• **Passage given**:
----
On the issue of Pre-Kindergarten, the District’s long-standing policy is that Pre-K is an entry grade. Since District One elementary schools do not have zones, and since there are more than sufficient seats available at the K level, keeping the Pre-K system the way it is will not reduce the options for students who enter in Kindergarten. The way to ensure that children entering school for the first time in Kindergarten is to simply make sure that enough Kindergarten seats are available in certain schools, not to have four-year-olds move from one school to another after they formed attachments at their Pre-K schools. District One’s policy has been that admission to Pre-K is admission to the school, and there is simply no sound educational reason to change it. It is especially problematic in the schools that use mixed-age groupings since the whole idea behind the practice is that the same group of students remains with a teacher for two years. If you examine the data, you will find that the schools that have used mixed-age groupings, including the Pre-K / K grouping, have been the higher performing schools in the District. Again, this is a practice that promotes high student achievement and changing it is likely to reverse that.
----
• **Source material**:
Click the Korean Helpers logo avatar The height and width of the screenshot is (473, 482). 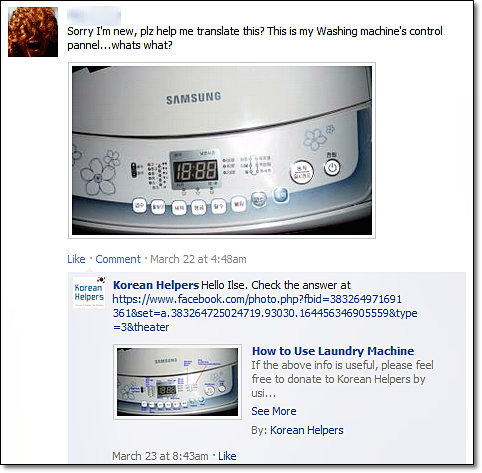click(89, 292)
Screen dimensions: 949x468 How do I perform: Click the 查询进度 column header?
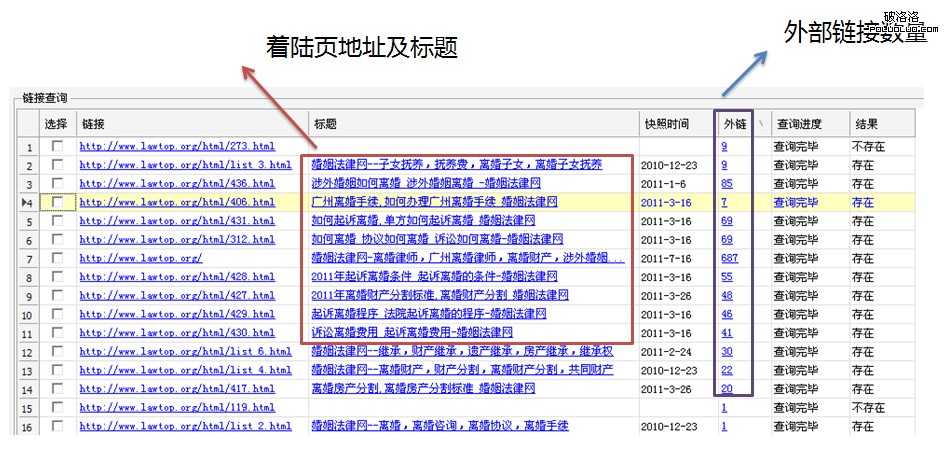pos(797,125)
----
• **Exercises**:
1. Using the passage on District One's Pre-Kindergarten policy, answer:
(a) What has District One's policy been on admission to Pre-K?
(b) What do District One elementary schools not have?
(c) Which schools have been the higher performing schools in the District?
2. Write the next few sentences of the passage on District One's Pre-Kindergarten policy, starting after its last sentence.

• **Results for each task**:
1.
(a) Admission to Pre-K is admission to the school.
(b) Zones.
(c) The schools that have used mixed-age groupings, including the Pre-K / K grouping.

2.
I would be happy to provide additional historical information about the educational and social benefits of District One’s choice and pre-kindergarten policies and practice and to demonstrate the feasibility of an admissions lottery using multiple criteria. Thank you very much for your willingness to look for a solution to these issues that benefits the children of District One.

Sincerely,

Dolores Schaefer
Former President, School Board One

cc: Joel Rose
Marty Barr, OSEPO
Michael Best, Legal Dept.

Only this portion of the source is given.